• WORK TO COMPLETE: Leave out every picture, and restate word for word only the lines from the one containing "Select the Map view tab" through the end of the material.

START DATA FOR THIS TASK

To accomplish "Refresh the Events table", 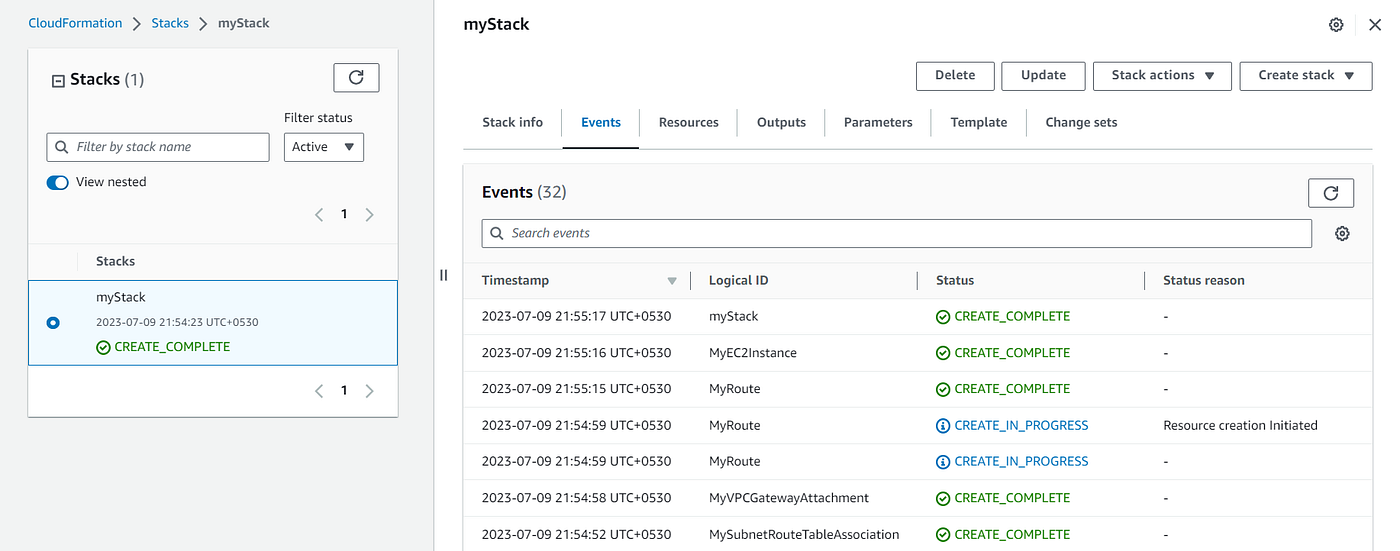I will tap(1330, 193).
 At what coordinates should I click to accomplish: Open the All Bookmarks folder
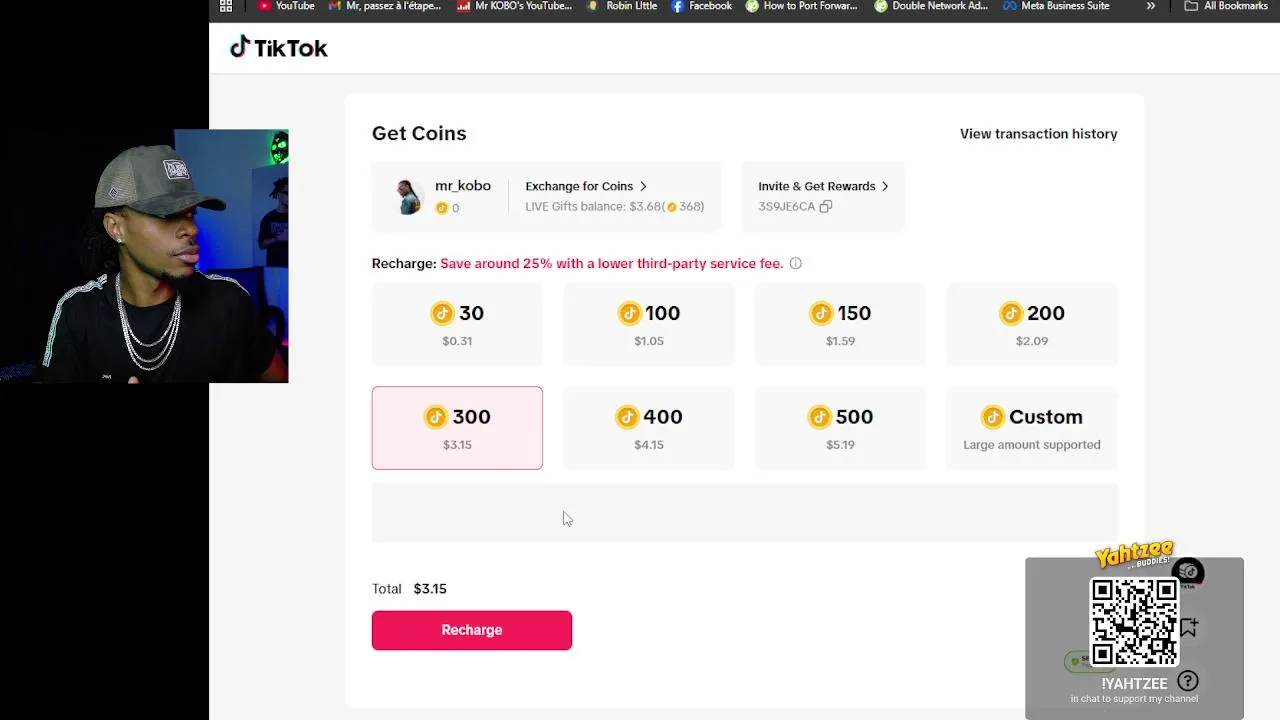click(x=1226, y=6)
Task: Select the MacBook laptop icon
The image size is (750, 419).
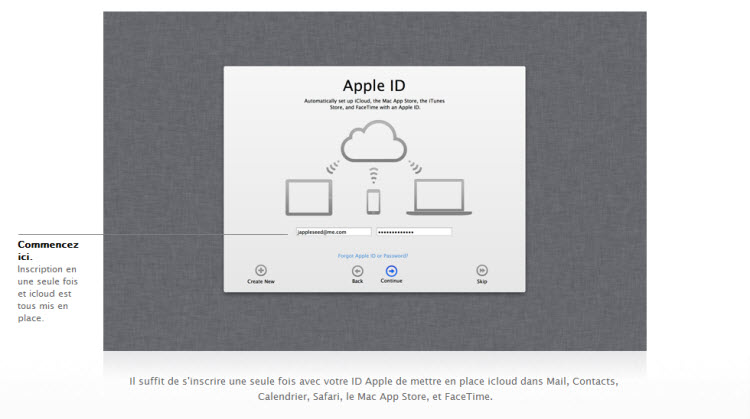Action: tap(438, 197)

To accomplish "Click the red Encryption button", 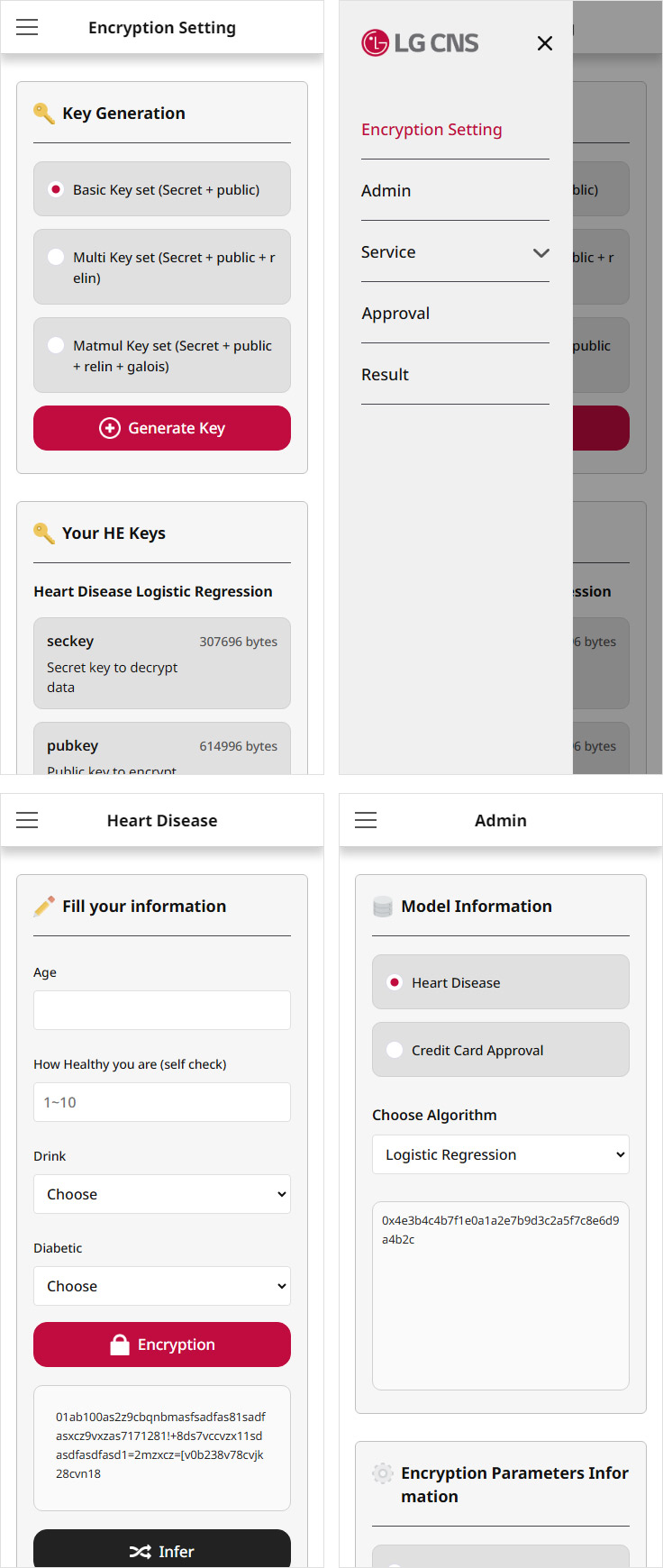I will pyautogui.click(x=162, y=1345).

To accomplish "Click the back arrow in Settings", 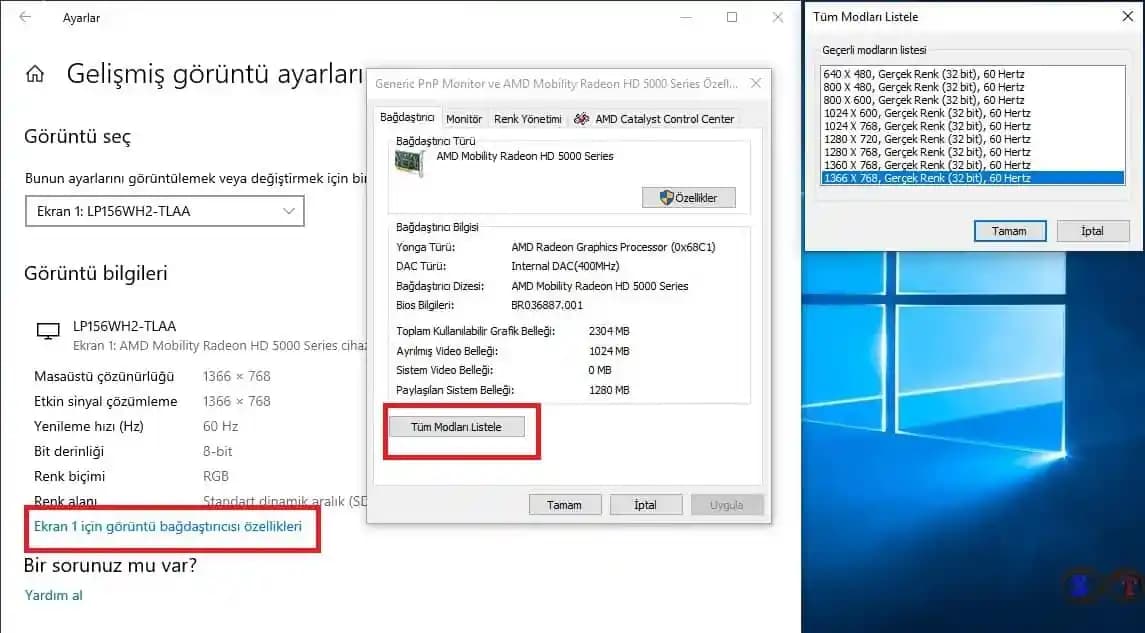I will [26, 17].
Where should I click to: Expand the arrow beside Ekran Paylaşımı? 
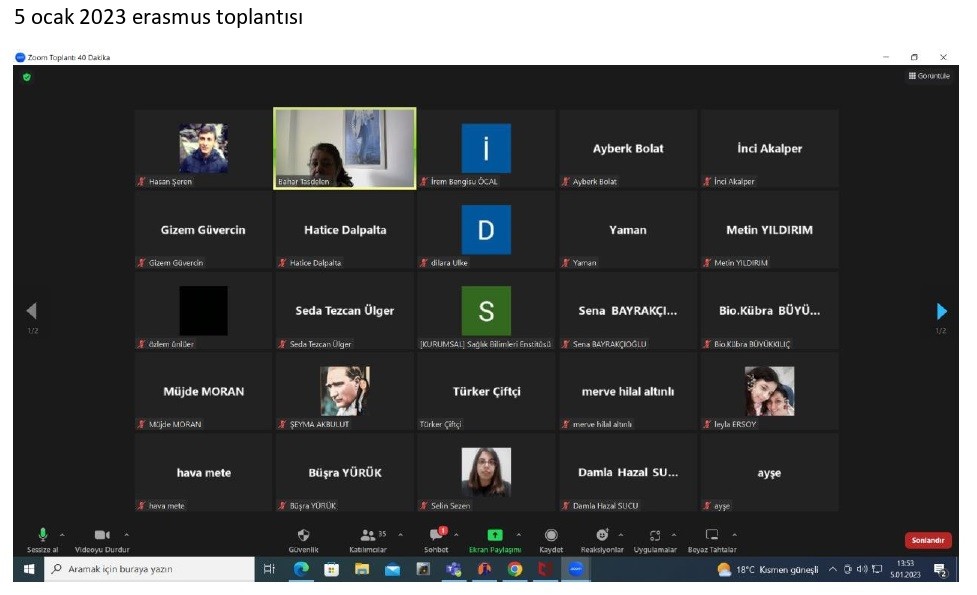pos(520,534)
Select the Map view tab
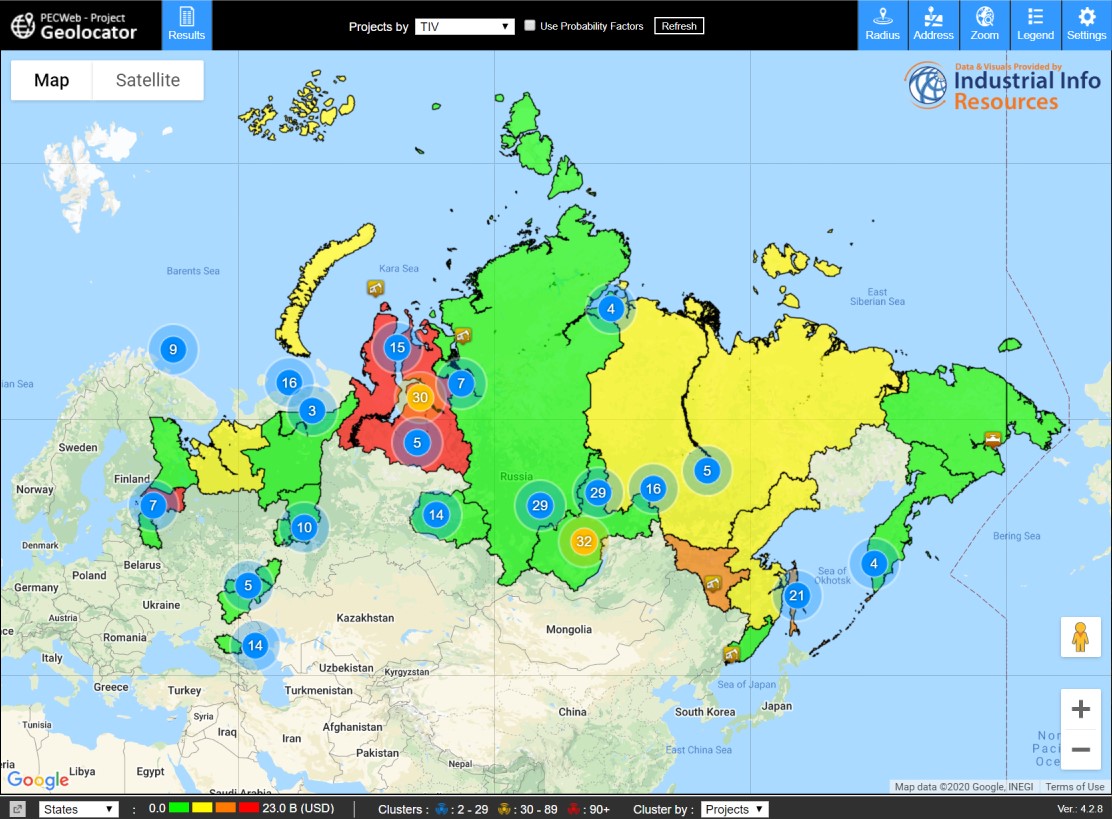The image size is (1112, 819). (x=51, y=80)
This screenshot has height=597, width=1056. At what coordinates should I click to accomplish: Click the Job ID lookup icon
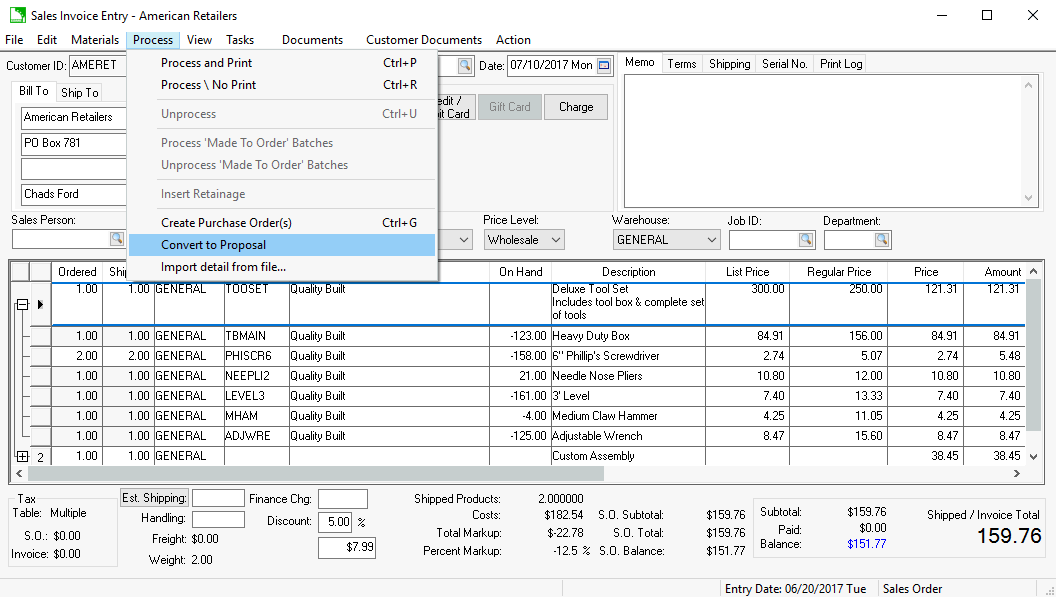click(806, 240)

END DATA FOR THIS TASK

• COMPLETED EXERCISE:
Select the Map view tab
The image size is (1112, 819). (x=51, y=80)
This screenshot has height=597, width=1056. At what coordinates should I click to accomplish: Click the Job ID lookup icon
click(806, 240)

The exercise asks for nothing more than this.